Warnings of less brand-besotted customers and a growing cynicism towards the opportunist green-washing of retailers (reported in Shopping Centre, 14 November 2007) at the recent BCSC conference in Gateshead should not come as a surprise to those in the front line of retail. As brand consultants we have consistently advised clients – retailers and developers – that they must stop thinking of branding as just a marketing activity.
Shopping centres are destination brands, but they now must be considered as a synergy of business brands – ‘the brands behind the label’ – owner, developer, investors, management, tenants and the consumer brand – the centre itself. Now it’s more complicated – consumers are starting to ‘look behind the label’, and consequently the simple split of B2B and B2C audience mindsets and agendas starts to miss the point.
Branding must differentiate one centre from another in terms of whether you want to join as a tenant, work for them, invest or shop there. Now a potential range of ethical, environmental and commercial perceptions are involved. Interestingly, in Russia, we have been able to leapfrog the traditional marketing-led attitude to branding. Sharper developer clients there have quickly understood that branding is more than a media packaging exercise. They have started to embrace the logic that real branding is a management ethos which should inform and drive the architecture, trading and operational activities of the centre. In the west, we are still faced with branding limited to badging and promoting centres. The irony is that Russian consumers are currently relatively brand-obsessed, but they are learning fast and the disillusioning, or rather maturing, of customer brand perceptions will inevitably follow.

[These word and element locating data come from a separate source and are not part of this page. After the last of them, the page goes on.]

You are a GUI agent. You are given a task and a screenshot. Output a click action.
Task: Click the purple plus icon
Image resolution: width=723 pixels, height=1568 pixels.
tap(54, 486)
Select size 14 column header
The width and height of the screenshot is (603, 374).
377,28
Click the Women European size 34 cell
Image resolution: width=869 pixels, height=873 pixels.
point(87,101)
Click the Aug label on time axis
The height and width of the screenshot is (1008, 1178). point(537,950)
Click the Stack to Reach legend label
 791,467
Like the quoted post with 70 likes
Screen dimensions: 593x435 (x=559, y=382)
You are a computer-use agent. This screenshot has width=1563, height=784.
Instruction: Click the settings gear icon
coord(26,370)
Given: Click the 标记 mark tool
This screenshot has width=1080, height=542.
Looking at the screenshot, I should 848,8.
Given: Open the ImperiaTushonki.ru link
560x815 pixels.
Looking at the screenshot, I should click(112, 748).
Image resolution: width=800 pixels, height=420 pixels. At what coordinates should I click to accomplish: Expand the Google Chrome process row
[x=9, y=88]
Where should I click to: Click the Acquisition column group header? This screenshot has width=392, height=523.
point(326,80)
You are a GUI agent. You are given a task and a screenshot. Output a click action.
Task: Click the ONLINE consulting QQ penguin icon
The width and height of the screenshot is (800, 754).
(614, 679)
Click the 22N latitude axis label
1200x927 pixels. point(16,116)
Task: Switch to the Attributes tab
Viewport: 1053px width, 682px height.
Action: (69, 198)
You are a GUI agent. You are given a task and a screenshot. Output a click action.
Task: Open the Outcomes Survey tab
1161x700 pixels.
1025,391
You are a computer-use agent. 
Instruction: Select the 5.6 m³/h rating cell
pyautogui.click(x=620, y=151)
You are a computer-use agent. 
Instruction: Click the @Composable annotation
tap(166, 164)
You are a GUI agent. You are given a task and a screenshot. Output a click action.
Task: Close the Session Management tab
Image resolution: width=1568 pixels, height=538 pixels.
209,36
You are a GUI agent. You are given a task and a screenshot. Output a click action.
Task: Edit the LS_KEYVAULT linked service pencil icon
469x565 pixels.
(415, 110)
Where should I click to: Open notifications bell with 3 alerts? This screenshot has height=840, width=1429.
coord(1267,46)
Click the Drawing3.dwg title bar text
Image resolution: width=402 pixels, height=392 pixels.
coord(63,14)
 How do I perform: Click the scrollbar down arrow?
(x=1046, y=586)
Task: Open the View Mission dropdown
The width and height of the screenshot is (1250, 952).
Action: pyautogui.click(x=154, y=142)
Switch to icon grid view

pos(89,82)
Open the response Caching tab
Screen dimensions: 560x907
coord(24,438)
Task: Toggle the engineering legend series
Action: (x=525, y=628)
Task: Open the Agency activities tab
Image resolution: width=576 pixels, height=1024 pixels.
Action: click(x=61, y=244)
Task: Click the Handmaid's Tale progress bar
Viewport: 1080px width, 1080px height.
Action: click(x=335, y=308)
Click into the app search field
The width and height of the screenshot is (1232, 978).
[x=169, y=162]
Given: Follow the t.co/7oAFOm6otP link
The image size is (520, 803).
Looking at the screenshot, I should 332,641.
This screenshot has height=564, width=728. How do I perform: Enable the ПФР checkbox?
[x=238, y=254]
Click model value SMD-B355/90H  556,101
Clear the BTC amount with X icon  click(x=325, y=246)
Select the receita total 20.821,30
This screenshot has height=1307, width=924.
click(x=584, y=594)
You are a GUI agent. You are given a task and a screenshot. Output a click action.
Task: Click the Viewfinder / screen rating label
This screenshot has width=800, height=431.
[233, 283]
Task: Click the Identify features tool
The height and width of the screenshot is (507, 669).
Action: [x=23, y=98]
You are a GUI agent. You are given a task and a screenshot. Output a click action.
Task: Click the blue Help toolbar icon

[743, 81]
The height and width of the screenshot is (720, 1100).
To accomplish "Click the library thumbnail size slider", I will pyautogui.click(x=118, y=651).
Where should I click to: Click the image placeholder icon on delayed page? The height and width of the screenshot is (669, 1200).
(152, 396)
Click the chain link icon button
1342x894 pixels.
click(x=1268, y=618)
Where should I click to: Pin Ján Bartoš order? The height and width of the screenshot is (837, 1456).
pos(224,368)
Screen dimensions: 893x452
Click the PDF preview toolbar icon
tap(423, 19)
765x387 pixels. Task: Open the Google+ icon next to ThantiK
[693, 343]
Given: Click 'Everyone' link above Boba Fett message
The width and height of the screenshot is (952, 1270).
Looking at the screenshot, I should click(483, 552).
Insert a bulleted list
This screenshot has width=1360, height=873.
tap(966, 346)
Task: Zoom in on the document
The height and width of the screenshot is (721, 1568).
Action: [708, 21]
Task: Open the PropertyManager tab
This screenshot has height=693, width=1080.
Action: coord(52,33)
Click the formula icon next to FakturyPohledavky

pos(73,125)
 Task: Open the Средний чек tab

We talk about sustainable architecture, but we also talk about sustainable brands, i.e. ones that can continue to walk-the-talk and stay relevant to changing customer values and aspirations. As an architect, I have always seen creating the right architecture and environment as a vital component of a coordinated brand experience.
It seems strange that we are still surprised by consumers being cleverer, wanting better, safer, cheaper experiences. Branding is about creating added-value perception. It is an integral ethos not a cosmetic fix, as customers are telling us.